The class-action lawsuit, which was filed in federal court in Chicago on Sunday, accuses Notre Dame and 15 other top universities of engaging in price-fixing to artificially inflate the cost of attendance for students receiving financial aid.
Allegedly, the 16 schools have overcharged at least 170,000 financial-aid recipients by hundreds of millions of dollars over the past two decades.
The complaint alleges that nine of the universities currently participate in a “cartel” called the “568 Presidents Group.” That includes Notre Dame as well as Northwestern University, the Massachusetts Institute of Technology, Columbia, Dartmouth, Duke, Penn and Vanderbilt universities.
It’s named after section 568 of the Improving America’s Schools Act of 1994, which exempts universities from antitrust law if all students are admitted on a need-blind basis.
But according to the suit, the schools have devised something called the Consensus Methodology, which uses the financial circumstances of applicants as a substantial factor in determining the net price of attendance.

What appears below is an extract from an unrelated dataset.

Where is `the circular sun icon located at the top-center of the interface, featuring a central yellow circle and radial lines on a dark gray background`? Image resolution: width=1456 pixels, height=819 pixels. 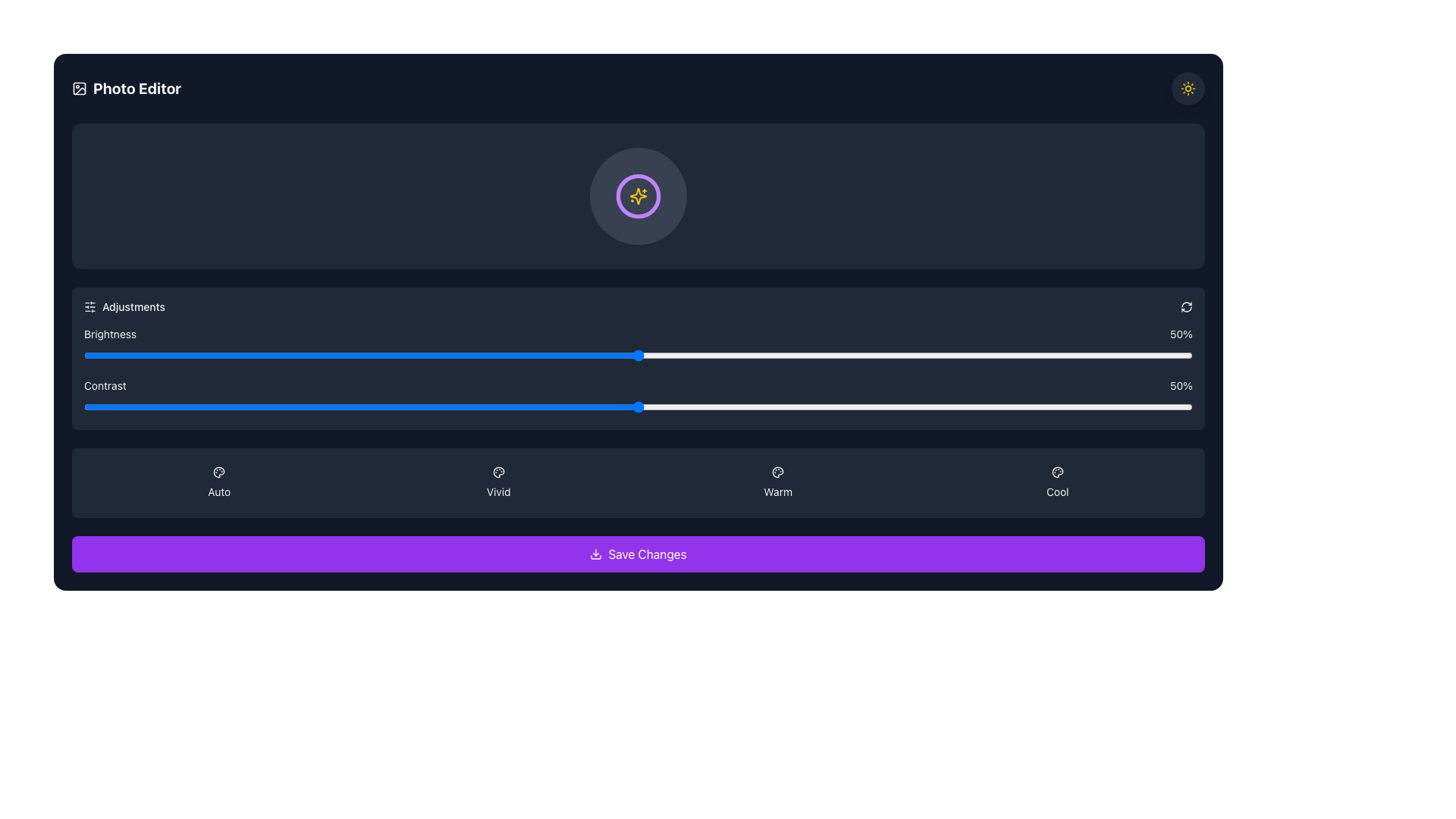
the circular sun icon located at the top-center of the interface, featuring a central yellow circle and radial lines on a dark gray background is located at coordinates (1187, 88).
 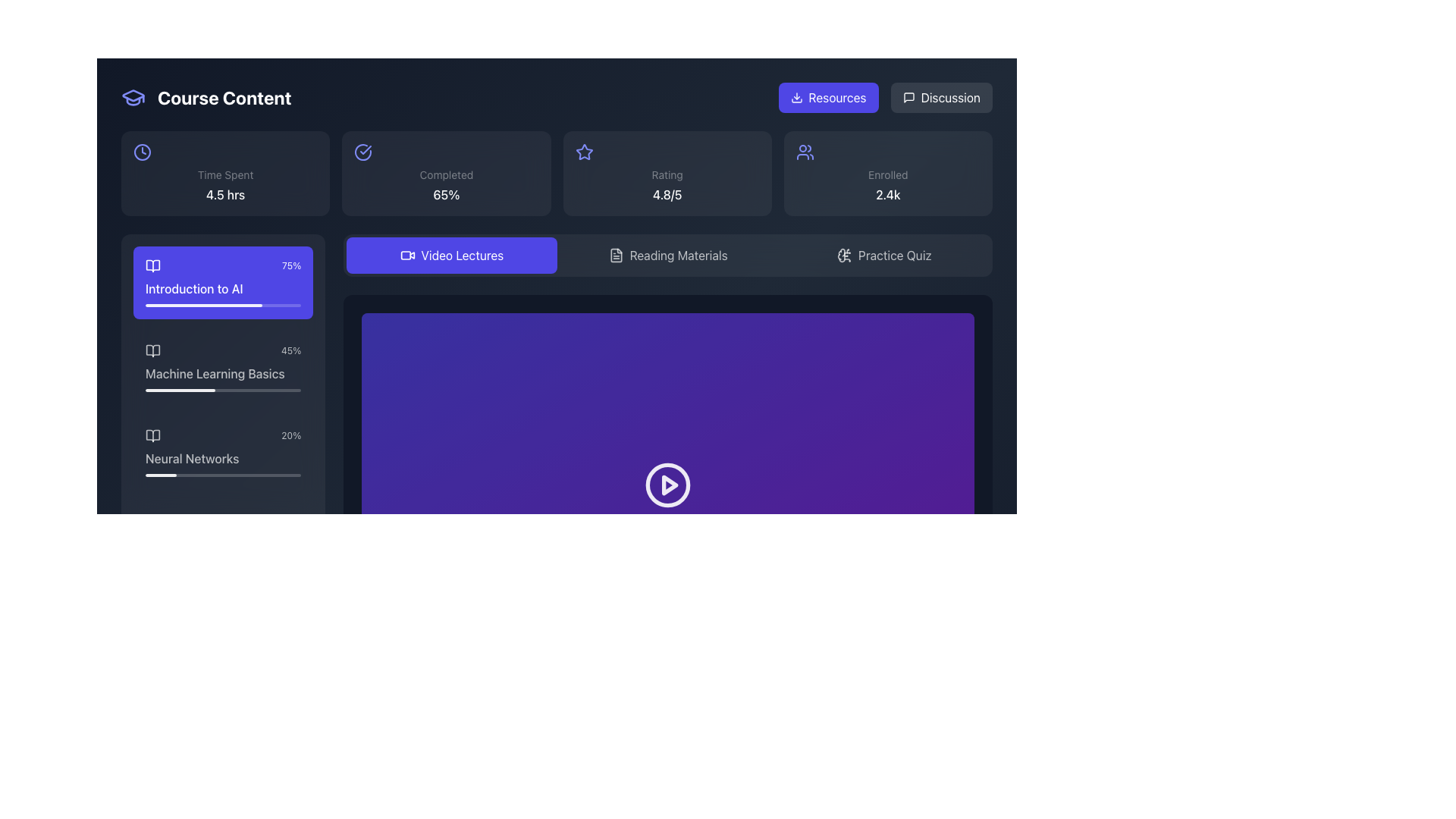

For example, that could mean favoring the children of past or future donors or selectively admitting students who are waitlisted based on whether they will need financial aid.
The other six schools — The California Institute of Technology, The University of Chicago, Brown, Cornell, Yale, Emory and Rice universities — are accused of participating in the “cartel” sometime in the past two decades.
The class-action suit is being brought by five former students who attended some of the universities.